Saved data entries:
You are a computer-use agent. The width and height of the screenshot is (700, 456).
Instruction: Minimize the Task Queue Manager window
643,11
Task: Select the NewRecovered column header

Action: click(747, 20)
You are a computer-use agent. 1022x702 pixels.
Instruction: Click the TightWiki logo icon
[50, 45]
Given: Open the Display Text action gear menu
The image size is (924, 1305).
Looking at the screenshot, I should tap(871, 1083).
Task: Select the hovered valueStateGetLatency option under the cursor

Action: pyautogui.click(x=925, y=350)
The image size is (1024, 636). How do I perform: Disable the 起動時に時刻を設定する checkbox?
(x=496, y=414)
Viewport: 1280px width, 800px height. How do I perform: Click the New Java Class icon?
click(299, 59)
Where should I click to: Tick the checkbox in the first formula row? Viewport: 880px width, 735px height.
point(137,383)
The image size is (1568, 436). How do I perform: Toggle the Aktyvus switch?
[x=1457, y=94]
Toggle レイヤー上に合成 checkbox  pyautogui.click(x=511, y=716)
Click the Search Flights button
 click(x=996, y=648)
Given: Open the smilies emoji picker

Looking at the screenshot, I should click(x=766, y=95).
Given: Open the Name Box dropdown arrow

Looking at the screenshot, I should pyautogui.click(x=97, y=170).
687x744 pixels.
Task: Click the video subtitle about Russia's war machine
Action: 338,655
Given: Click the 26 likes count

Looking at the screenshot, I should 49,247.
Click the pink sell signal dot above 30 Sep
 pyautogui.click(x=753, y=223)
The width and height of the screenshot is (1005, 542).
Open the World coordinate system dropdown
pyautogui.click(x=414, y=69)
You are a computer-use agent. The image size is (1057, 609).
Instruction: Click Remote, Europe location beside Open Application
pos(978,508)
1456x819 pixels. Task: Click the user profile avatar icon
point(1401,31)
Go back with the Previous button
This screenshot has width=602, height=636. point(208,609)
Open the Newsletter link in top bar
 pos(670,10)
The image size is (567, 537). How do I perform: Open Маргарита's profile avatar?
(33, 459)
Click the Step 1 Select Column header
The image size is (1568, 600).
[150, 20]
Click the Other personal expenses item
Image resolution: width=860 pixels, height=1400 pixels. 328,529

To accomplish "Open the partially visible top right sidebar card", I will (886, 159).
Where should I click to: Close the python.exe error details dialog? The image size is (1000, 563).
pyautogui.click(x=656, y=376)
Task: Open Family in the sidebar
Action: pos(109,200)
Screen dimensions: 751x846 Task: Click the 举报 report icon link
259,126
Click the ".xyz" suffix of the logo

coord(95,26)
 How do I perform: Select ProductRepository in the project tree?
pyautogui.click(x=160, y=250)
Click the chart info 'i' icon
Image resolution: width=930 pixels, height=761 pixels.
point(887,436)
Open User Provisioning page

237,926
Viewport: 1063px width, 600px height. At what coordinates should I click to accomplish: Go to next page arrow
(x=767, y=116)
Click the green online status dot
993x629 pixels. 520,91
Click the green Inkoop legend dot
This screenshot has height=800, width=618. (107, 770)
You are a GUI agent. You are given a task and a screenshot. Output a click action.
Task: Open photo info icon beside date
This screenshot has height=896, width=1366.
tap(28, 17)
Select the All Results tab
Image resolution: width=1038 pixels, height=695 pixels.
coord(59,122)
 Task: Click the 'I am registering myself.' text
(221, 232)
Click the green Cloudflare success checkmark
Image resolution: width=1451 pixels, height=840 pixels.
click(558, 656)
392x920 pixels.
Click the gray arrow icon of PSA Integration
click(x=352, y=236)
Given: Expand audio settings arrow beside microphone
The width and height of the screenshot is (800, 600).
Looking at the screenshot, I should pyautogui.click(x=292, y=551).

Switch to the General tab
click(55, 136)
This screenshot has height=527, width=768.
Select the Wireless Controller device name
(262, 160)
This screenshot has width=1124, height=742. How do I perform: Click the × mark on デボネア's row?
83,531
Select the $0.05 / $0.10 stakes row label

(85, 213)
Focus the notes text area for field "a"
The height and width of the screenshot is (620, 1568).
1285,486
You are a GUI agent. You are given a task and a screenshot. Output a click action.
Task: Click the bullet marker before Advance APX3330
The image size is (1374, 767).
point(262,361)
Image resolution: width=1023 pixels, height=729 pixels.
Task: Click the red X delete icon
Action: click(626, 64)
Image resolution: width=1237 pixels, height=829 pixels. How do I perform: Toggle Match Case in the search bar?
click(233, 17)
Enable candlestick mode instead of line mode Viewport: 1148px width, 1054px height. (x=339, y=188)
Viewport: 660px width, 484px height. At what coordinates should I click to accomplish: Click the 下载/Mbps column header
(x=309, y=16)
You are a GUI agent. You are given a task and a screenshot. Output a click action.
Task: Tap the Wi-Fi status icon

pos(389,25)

* **TASK GOAL**:
Once you have read the entries, reproduce each one exactly.

* **RESPONSE**:
You are a computer-use agent. The width and height of the screenshot is (700, 456).
Instruction: Minimize the Task Queue Manager window
643,11
Task: Select the NewRecovered column header

Action: click(747, 20)
You are a computer-use agent. 1022x702 pixels.
Instruction: Click the TightWiki logo icon
[50, 45]
Given: Open the Display Text action gear menu
The image size is (924, 1305).
Looking at the screenshot, I should tap(871, 1083).
Task: Select the hovered valueStateGetLatency option under the cursor

Action: pyautogui.click(x=925, y=350)
The image size is (1024, 636). How do I perform: Disable the 起動時に時刻を設定する checkbox?
(x=496, y=414)
Viewport: 1280px width, 800px height. How do I perform: Click the New Java Class icon?
click(299, 59)
Where should I click to: Tick the checkbox in the first formula row? Viewport: 880px width, 735px height.
point(137,383)
The image size is (1568, 436). How do I perform: Toggle the Aktyvus switch?
[x=1457, y=94]
Toggle レイヤー上に合成 checkbox  pyautogui.click(x=511, y=716)
Click the Search Flights button
 click(x=996, y=648)
Given: Open the smilies emoji picker

Looking at the screenshot, I should click(x=766, y=95).
Given: Open the Name Box dropdown arrow

Looking at the screenshot, I should pyautogui.click(x=97, y=170).
687x744 pixels.
Task: Click the video subtitle about Russia's war machine
Action: 338,655
Given: Click the 26 likes count

Looking at the screenshot, I should 49,247.
Click the pink sell signal dot above 30 Sep
 pyautogui.click(x=753, y=223)
The width and height of the screenshot is (1005, 542).
Open the World coordinate system dropdown
pyautogui.click(x=414, y=69)
You are a computer-use agent. The image size is (1057, 609).
Instruction: Click Remote, Europe location beside Open Application
pos(978,508)
1456x819 pixels. Task: Click the user profile avatar icon
point(1401,31)
Go back with the Previous button
This screenshot has width=602, height=636. point(208,609)
Open the Newsletter link in top bar
 pos(670,10)
The image size is (567, 537). How do I perform: Open Маргарита's profile avatar?
(33, 459)
Click the Step 1 Select Column header
The image size is (1568, 600).
[150, 20]
Click the Other personal expenses item
Image resolution: width=860 pixels, height=1400 pixels. 328,529

To accomplish "Open the partially visible top right sidebar card", I will (886, 159).
Where should I click to: Close the python.exe error details dialog? The image size is (1000, 563).
pyautogui.click(x=656, y=376)
Task: Open Family in the sidebar
Action: pos(109,200)
Screen dimensions: 751x846 Task: Click the 举报 report icon link
259,126
Click the ".xyz" suffix of the logo

coord(95,26)
 How do I perform: Select ProductRepository in the project tree?
pyautogui.click(x=160, y=250)
Click the chart info 'i' icon
Image resolution: width=930 pixels, height=761 pixels.
point(887,436)
Open User Provisioning page

237,926
Viewport: 1063px width, 600px height. At what coordinates should I click to accomplish: Go to next page arrow
(x=767, y=116)
Click the green online status dot
993x629 pixels. 520,91
Click the green Inkoop legend dot
This screenshot has height=800, width=618. (107, 770)
You are a GUI agent. You are given a task and a screenshot. Output a click action.
Task: Open photo info icon beside date
This screenshot has height=896, width=1366.
tap(28, 17)
Select the All Results tab
Image resolution: width=1038 pixels, height=695 pixels.
coord(59,122)
 Task: Click the 'I am registering myself.' text
(221, 232)
Click the green Cloudflare success checkmark
Image resolution: width=1451 pixels, height=840 pixels.
click(558, 656)
392x920 pixels.
Click the gray arrow icon of PSA Integration
click(x=352, y=236)
Given: Expand audio settings arrow beside microphone
The width and height of the screenshot is (800, 600).
Looking at the screenshot, I should pyautogui.click(x=292, y=551).

Switch to the General tab
click(55, 136)
This screenshot has height=527, width=768.
Select the Wireless Controller device name
(262, 160)
This screenshot has width=1124, height=742. How do I perform: Click the × mark on デボネア's row?
83,531
Select the $0.05 / $0.10 stakes row label

(85, 213)
Focus the notes text area for field "a"
The height and width of the screenshot is (620, 1568).
1285,486
You are a GUI agent. You are given a task and a screenshot. Output a click action.
Task: Click the bullet marker before Advance APX3330
The image size is (1374, 767).
point(262,361)
Image resolution: width=1023 pixels, height=729 pixels.
Task: Click the red X delete icon
Action: click(626, 64)
Image resolution: width=1237 pixels, height=829 pixels. How do I perform: Toggle Match Case in the search bar?
click(233, 17)
Enable candlestick mode instead of line mode Viewport: 1148px width, 1054px height. (x=339, y=188)
Viewport: 660px width, 484px height. At what coordinates should I click to accomplish: Click the 下载/Mbps column header
(x=309, y=16)
You are a GUI agent. You are given a task and a screenshot. Output a click action.
Task: Tap the Wi-Fi status icon

pos(389,25)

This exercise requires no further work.